• [Your instructions]:
Revise the records below so that every "Instruction" becomes "Command", with everything else left unchanged.

_ _ _

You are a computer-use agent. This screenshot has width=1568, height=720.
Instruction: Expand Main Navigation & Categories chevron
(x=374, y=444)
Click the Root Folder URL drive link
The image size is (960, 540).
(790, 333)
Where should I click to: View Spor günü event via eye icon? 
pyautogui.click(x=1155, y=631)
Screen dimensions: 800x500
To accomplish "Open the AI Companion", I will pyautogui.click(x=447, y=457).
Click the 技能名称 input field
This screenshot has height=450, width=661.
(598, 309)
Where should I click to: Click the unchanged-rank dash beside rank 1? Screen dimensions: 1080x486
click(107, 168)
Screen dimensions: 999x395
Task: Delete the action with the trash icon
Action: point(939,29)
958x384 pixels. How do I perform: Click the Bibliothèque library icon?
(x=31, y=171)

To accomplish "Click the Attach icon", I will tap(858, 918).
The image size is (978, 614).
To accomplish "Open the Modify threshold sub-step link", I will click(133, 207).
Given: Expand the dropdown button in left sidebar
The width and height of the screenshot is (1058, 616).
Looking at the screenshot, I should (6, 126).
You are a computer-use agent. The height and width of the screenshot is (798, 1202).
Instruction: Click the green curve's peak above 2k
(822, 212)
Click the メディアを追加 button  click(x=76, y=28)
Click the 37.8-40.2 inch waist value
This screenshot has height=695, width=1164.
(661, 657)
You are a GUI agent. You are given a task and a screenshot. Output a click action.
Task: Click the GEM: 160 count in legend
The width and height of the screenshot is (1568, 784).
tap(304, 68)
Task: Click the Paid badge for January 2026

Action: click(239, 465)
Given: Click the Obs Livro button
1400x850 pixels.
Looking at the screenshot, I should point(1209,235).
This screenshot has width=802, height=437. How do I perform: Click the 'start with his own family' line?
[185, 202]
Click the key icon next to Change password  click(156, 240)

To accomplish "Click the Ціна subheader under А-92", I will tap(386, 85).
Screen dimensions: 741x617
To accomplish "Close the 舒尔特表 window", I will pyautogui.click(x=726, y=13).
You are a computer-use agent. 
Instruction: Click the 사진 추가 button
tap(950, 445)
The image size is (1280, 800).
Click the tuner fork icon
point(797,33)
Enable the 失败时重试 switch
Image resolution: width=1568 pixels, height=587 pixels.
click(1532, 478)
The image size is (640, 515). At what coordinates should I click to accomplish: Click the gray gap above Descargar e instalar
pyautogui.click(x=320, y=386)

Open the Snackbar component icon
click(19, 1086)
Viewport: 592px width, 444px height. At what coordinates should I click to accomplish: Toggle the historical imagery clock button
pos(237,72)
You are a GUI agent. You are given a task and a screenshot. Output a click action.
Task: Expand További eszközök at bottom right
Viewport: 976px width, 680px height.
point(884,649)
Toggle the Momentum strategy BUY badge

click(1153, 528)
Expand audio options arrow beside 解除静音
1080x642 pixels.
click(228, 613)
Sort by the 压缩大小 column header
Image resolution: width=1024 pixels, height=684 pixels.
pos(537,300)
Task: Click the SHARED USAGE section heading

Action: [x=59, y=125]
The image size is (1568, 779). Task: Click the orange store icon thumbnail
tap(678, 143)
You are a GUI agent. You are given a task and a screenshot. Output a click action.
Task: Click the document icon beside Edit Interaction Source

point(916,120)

_ _ _

• [In response]:
You are a computer-use agent. This screenshot has width=1568, height=720.
Command: Expand Main Navigation & Categories chevron
(x=374, y=444)
Click the Root Folder URL drive link
The image size is (960, 540).
(790, 333)
Where should I click to: View Spor günü event via eye icon? 
pyautogui.click(x=1155, y=631)
Screen dimensions: 800x500
To accomplish "Open the AI Companion", I will pyautogui.click(x=447, y=457).
Click the 技能名称 input field
This screenshot has height=450, width=661.
(598, 309)
Where should I click to: Click the unchanged-rank dash beside rank 1? Screen dimensions: 1080x486
click(107, 168)
Screen dimensions: 999x395
Task: Delete the action with the trash icon
Action: point(939,29)
958x384 pixels. How do I perform: Click the Bibliothèque library icon?
(x=31, y=171)

To accomplish "Click the Attach icon", I will tap(858, 918).
The image size is (978, 614).
To accomplish "Open the Modify threshold sub-step link", I will click(133, 207).
Given: Expand the dropdown button in left sidebar
The width and height of the screenshot is (1058, 616).
Looking at the screenshot, I should (6, 126).
You are a computer-use agent. The height and width of the screenshot is (798, 1202).
Command: Click the green curve's peak above 2k
(822, 212)
Click the メディアを追加 button  click(x=76, y=28)
Click the 37.8-40.2 inch waist value
This screenshot has height=695, width=1164.
(661, 657)
You are a GUI agent. You are given a task and a screenshot. Output a click action.
Task: Click the GEM: 160 count in legend
The width and height of the screenshot is (1568, 784).
tap(304, 68)
Task: Click the Paid badge for January 2026

Action: click(239, 465)
Given: Click the Obs Livro button
1400x850 pixels.
Looking at the screenshot, I should point(1209,235).
This screenshot has width=802, height=437. How do I perform: Click the 'start with his own family' line?
[185, 202]
Click the key icon next to Change password  click(156, 240)

To accomplish "Click the Ціна subheader under А-92", I will tap(386, 85).
Screen dimensions: 741x617
To accomplish "Close the 舒尔特表 window", I will pyautogui.click(x=726, y=13).
You are a computer-use agent. 
Command: Click the 사진 추가 button
tap(950, 445)
The image size is (1280, 800).
Click the tuner fork icon
point(797,33)
Enable the 失败时重试 switch
Image resolution: width=1568 pixels, height=587 pixels.
click(1532, 478)
The image size is (640, 515). At what coordinates should I click to accomplish: Click the gray gap above Descargar e instalar
pyautogui.click(x=320, y=386)

Open the Snackbar component icon
click(19, 1086)
Viewport: 592px width, 444px height. At what coordinates should I click to accomplish: Toggle the historical imagery clock button
pos(237,72)
You are a GUI agent. You are given a task and a screenshot. Output a click action.
Task: Expand További eszközök at bottom right
Viewport: 976px width, 680px height.
point(884,649)
Toggle the Momentum strategy BUY badge

click(1153, 528)
Expand audio options arrow beside 解除静音
1080x642 pixels.
click(228, 613)
Sort by the 压缩大小 column header
Image resolution: width=1024 pixels, height=684 pixels.
pos(537,300)
Task: Click the SHARED USAGE section heading

Action: [x=59, y=125]
The image size is (1568, 779). Task: Click the orange store icon thumbnail
tap(678, 143)
You are a GUI agent. You are given a task and a screenshot. Output a click action.
Task: Click the document icon beside Edit Interaction Source

point(916,120)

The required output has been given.